Work out for you what are the most important things and how would you make the rest work?

Also I would say there is never a right time to have a baby. You just decide to TTC (or have a surprise) and then make the best of everything! We did buy a house first but it needs a lot of work and ultimately we decided we didn't want to wait to have a baby until it was all finished. Now 18 weeks and slightly panicked about doing up a house with a baby but ultimately over the moon about having our first child next year.

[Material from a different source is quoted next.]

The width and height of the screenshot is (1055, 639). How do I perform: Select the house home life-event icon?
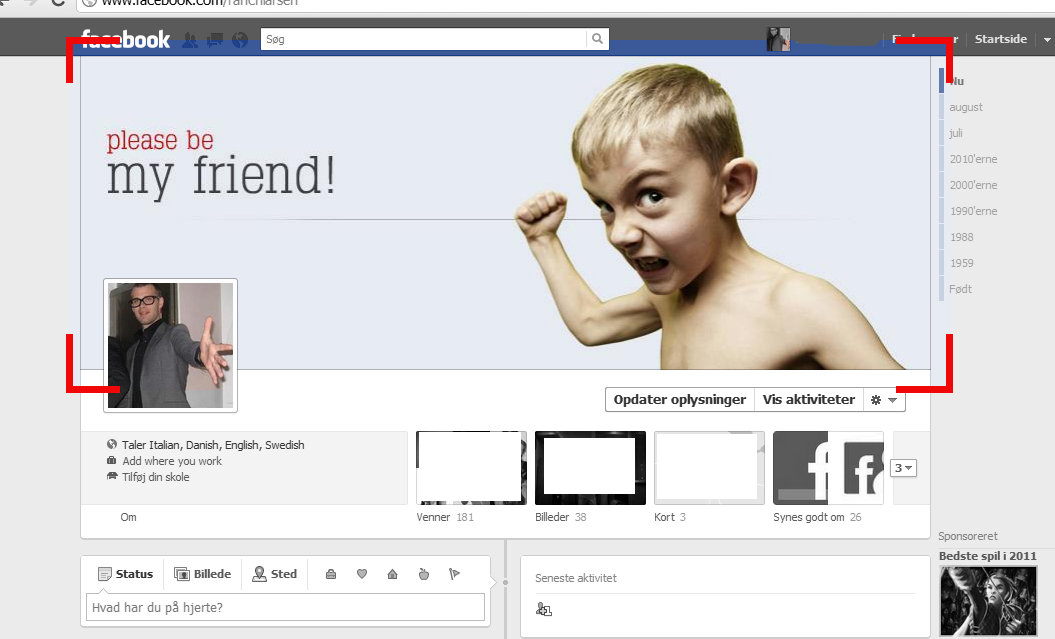[392, 574]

Take some time over Christmas to talk things through just the two of you and try to ignore everyone else's opinion. I believe taking what others say with a pinch of salt is a key skill for pregnancy and parenting anyway!!!

Best of luck!

53rdWay · 21/12/2018 16:03

Nobody judged us. Renting with a baby was a bit shit though, our landlord gave us notice when we had a newborn and that wasn't a fun time.

sickmumma · 21/12/2018 16:19

Tbh we live in London and if I waited until we could afford to own I think we would be about mid 50's by the time we saved a high enough deposit! I think especially in London it's very rare for people on a normal income to afford to buy, I am 30 now and quite a few of my friends the same age still live with parents or in house shares, a few have had inheritance or parents help to raise a deposit so now own and most rent with a partner and are starting families. There are probably about 2/3 people I know who have brought without any help and they have a higher income than most, have been in long term relationships and so have been saving hard for at least a good 5/6 years whilst living with parents. A 3 bed house here is about £500k upwards so renting is normal for most! Frustrating as we can afford the repayments just not a hefty deposit upfront!!

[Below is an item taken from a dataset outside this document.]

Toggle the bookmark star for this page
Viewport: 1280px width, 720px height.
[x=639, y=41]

MyBreadIsEggy · 21/12/2018 16:25

If that was the rule, then the majority of my generation are doomed to be forever childless. I’ve resigned myself to the fact that no matter how hard we try, it’s impossible for us to put enough aside every month to save a deposit, let alone keep up with the rate of inflation.
We have 2 DCs, are discussing trying for a third, and am 99% sure we will never own our own home!

Hiphopopotamous · 21/12/2018 18:08

I guess if you tried to get a mortgage after children you might struggle with the affordability test if you go back to work part time or have high childcare costs.

MrsRyan15 · 21/12/2018 18:56

FWIW we did wait to buy a house before ttc, (DH felt he wanted the security of our own home) it then took over 18 months before we got our BFP (currently 7+5 weeks).

During that 18 months it felt like it was never going to happen and we regretted the decision to wait. It didn't occur to us that it would be so difficult or take so long.

AndNoneForGretchenWieners · 21/12/2018 19:01

Meh, we had only been together 3 months when I got pregnant. We bought the house a few months later and moved in when DS was 4 months old. I had been living in DH's council house before then and the only reason we bought was we didn't want to bring DS up in the area we lived in. Otherwise we would have stayed put.

NotSuchASmugMarriedNow1 · 21/12/2018 19:03

As a PP said, it's to do with the stringent affordability tests for mortages and less money coming in and more expense going out would make it very difficult for all but the very wealthy.

nomad5 · 21/12/2018 19:03

We got a few tuts from older people but nobody cared. Just bought recently for the first time and oldest DC is 6

scaredofthecity · 21/12/2018 19:08

We had a baby before a house and didn't get any funny comments, but it made it so much harder.

If you want to buy I would definately do it before kids, if you leave it may become impossible. Childcare costs and loss of earnings if pt really affect affordability.